__What the task requires__
Render every line of the items below as a numbered list, skipping any blank lines. Leave the pictures out of your answer.

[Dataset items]
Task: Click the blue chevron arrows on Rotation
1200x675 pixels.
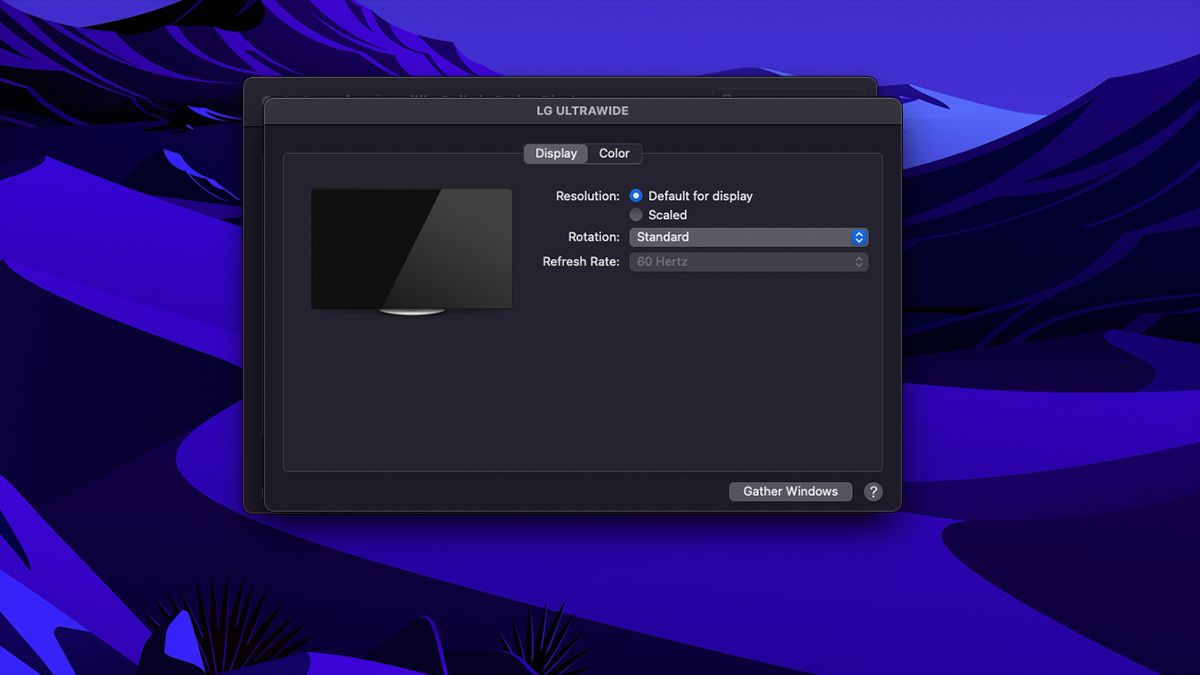Action: tap(858, 237)
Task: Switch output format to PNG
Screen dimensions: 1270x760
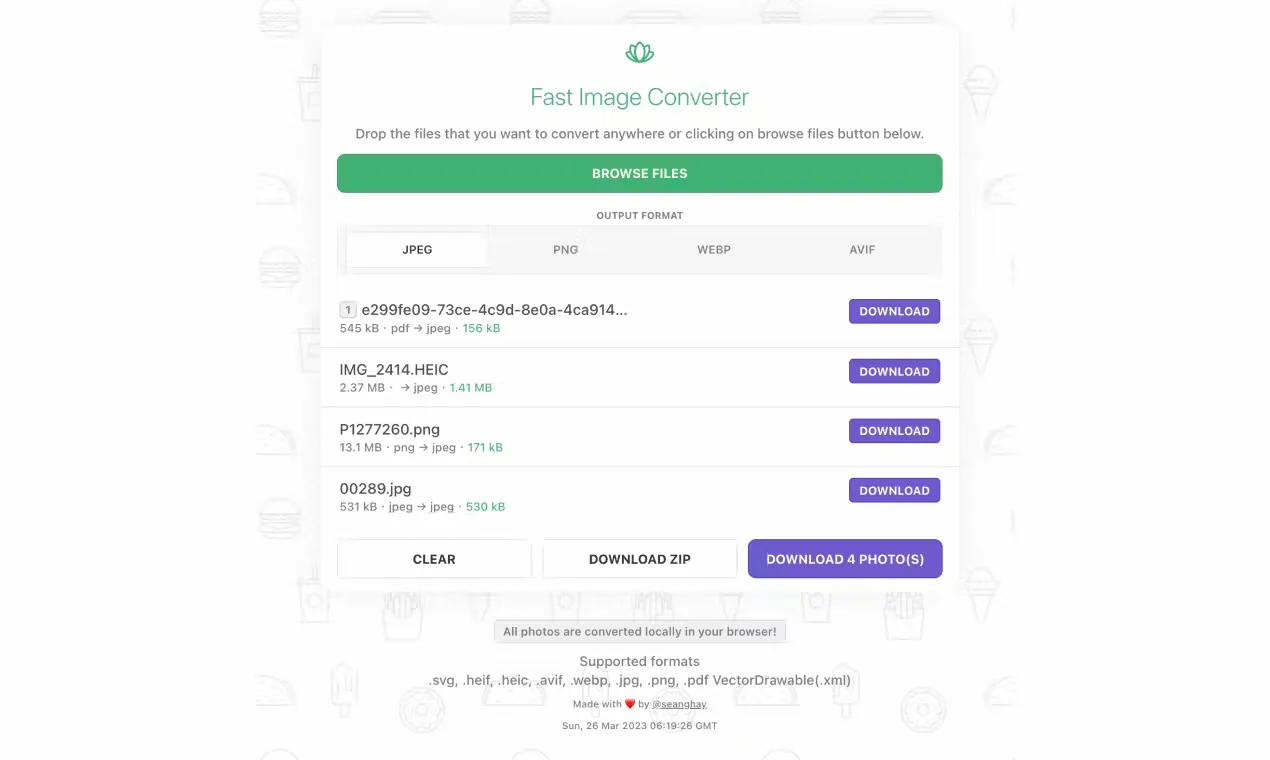Action: tap(565, 250)
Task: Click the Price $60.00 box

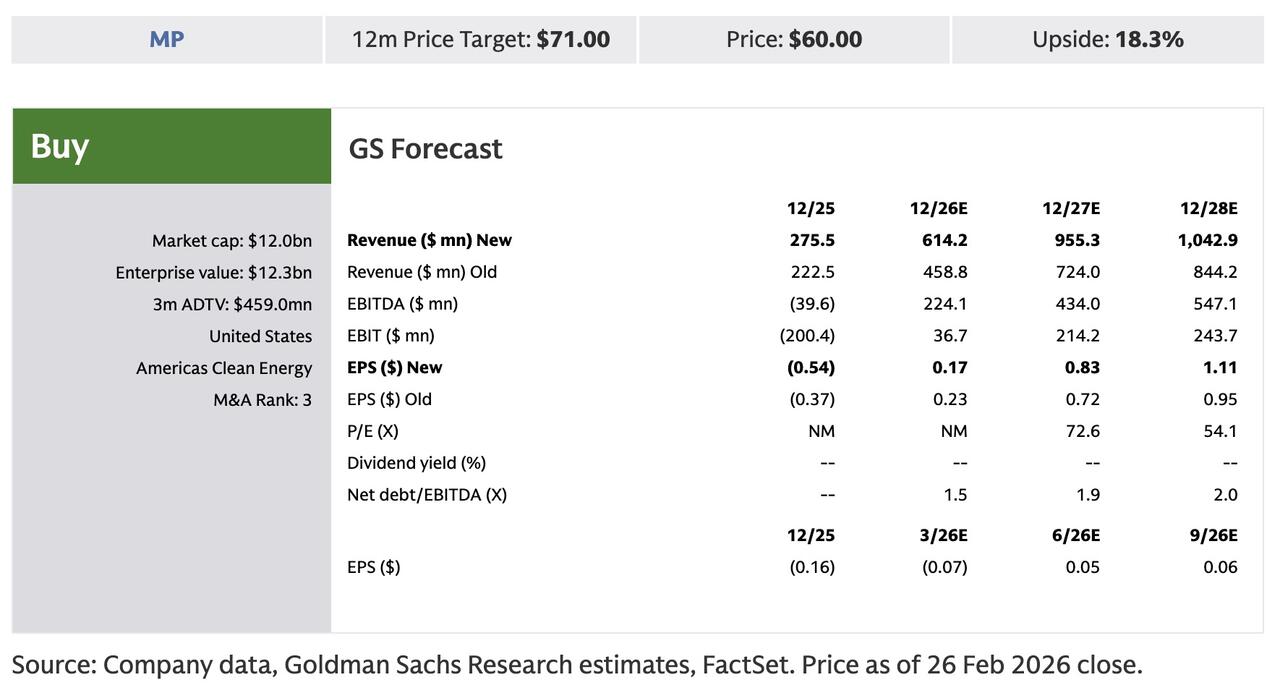Action: (794, 40)
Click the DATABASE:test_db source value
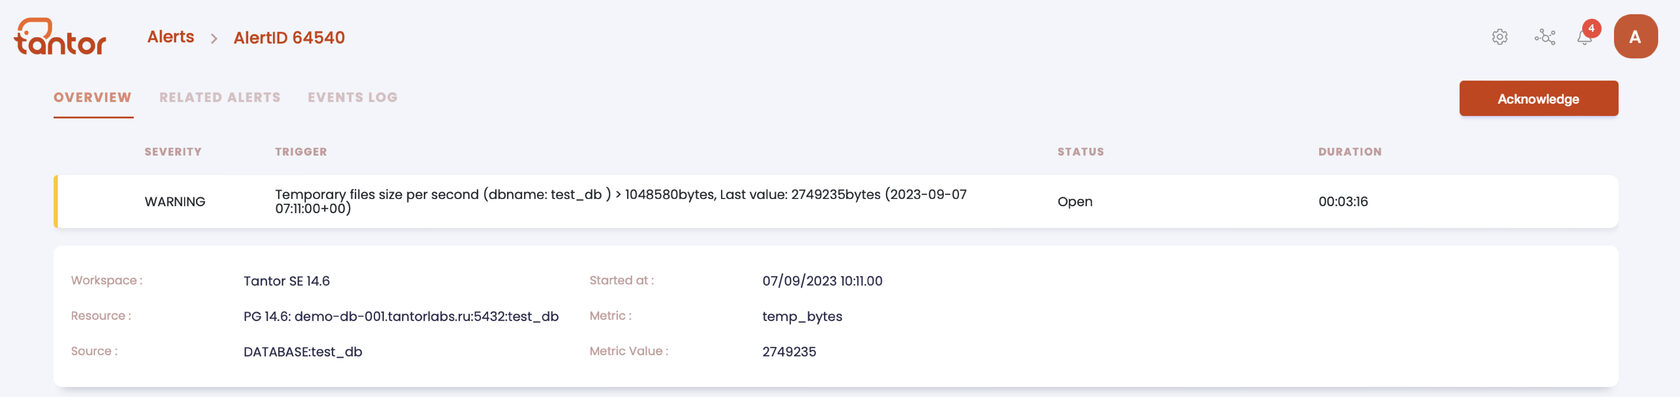Screen dimensions: 1680x397 click(x=303, y=352)
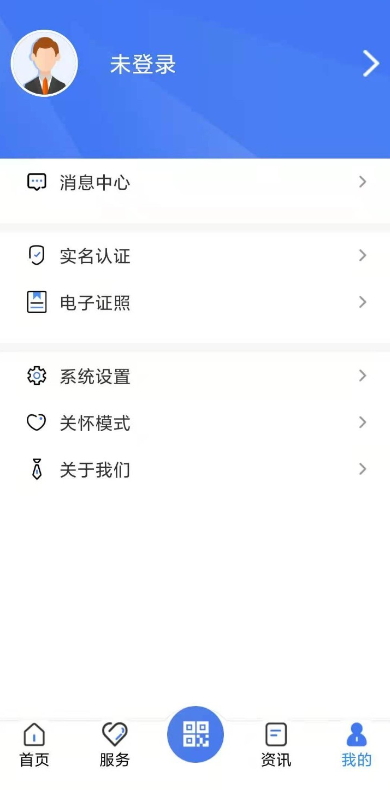Switch to the 资讯 news tab
This screenshot has height=790, width=390.
point(276,745)
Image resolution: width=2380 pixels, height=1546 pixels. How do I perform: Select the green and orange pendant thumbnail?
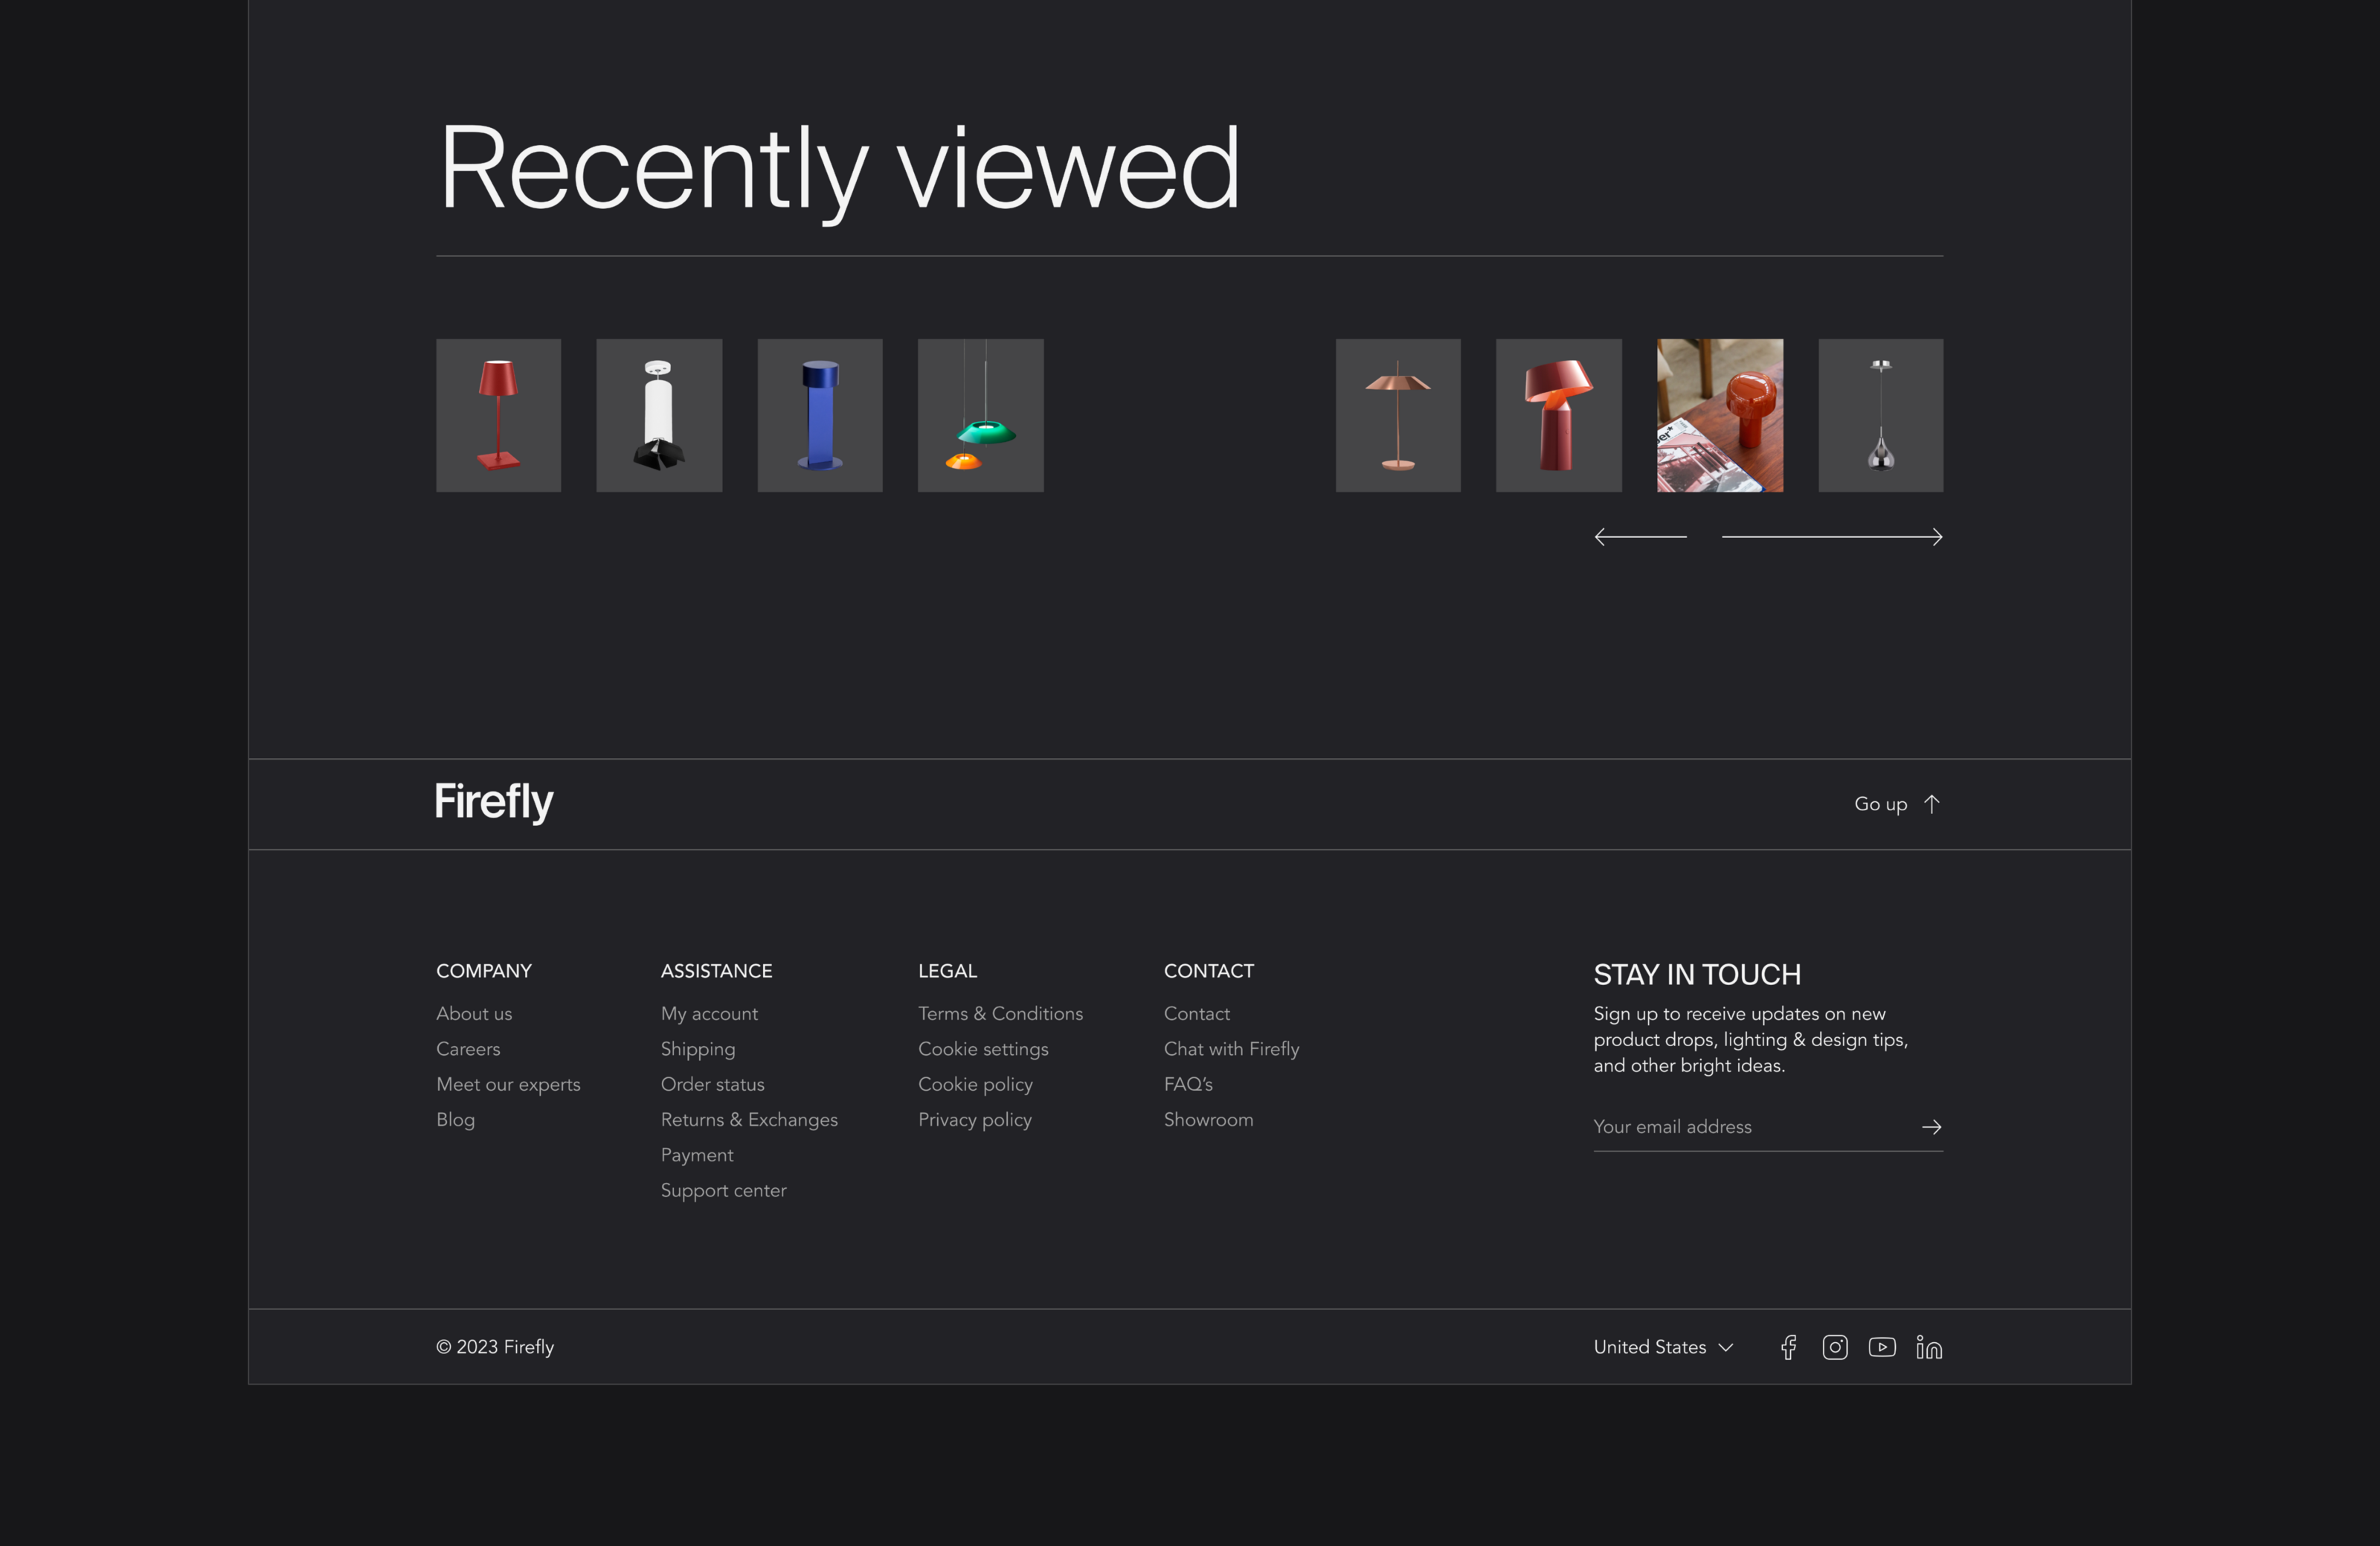tap(980, 415)
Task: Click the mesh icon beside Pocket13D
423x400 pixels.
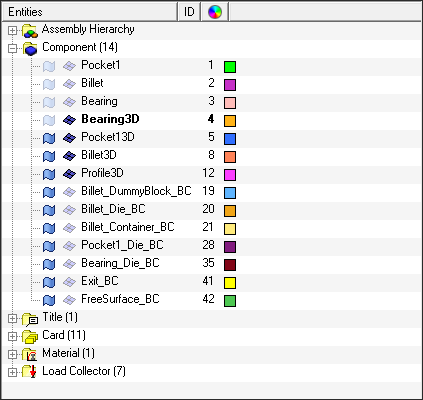Action: coord(69,138)
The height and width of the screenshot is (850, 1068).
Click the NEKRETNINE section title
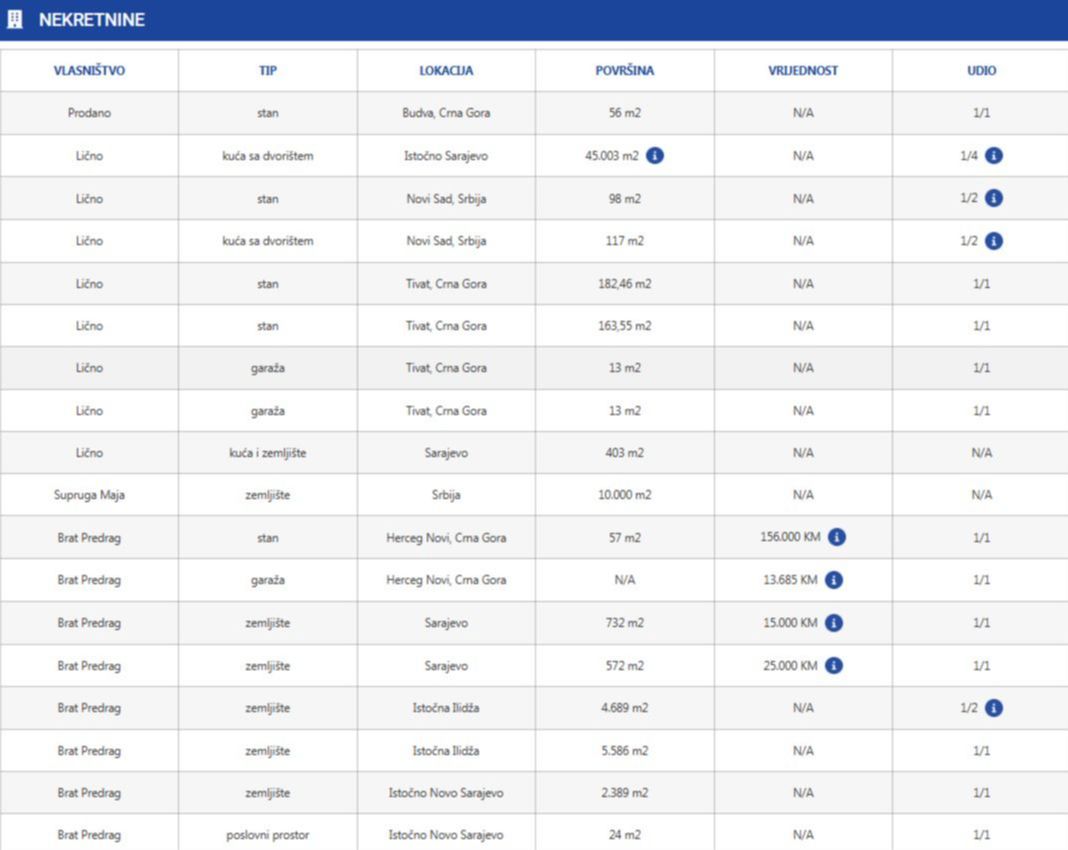coord(91,20)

__Full response__
1. Task: Click the blue chevron arrows on Rotation
2. 1200x675 pixels.
3. Action: tap(858, 237)
4. Task: Switch output format to PNG
5. Screen dimensions: 1270x760
6. Action: tap(565, 250)
7. Task: Click the Price $60.00 box
8. Action: (794, 40)
9. Click the DATABASE:test_db source value
10. Screen dimensions: 1680x397 click(x=303, y=352)
11. Switch to the 资讯 news tab
12. This screenshot has height=790, width=390.
13. point(276,745)
14. Image resolution: width=2380 pixels, height=1546 pixels. How do I perform: Select the green and orange pendant thumbnail?
15. tap(980, 415)
16. Task: Click the mesh icon beside Pocket13D
17. 423x400 pixels.
18. Action: coord(69,138)
19. The height and width of the screenshot is (850, 1068).
20. Click the NEKRETNINE section title
21. coord(91,20)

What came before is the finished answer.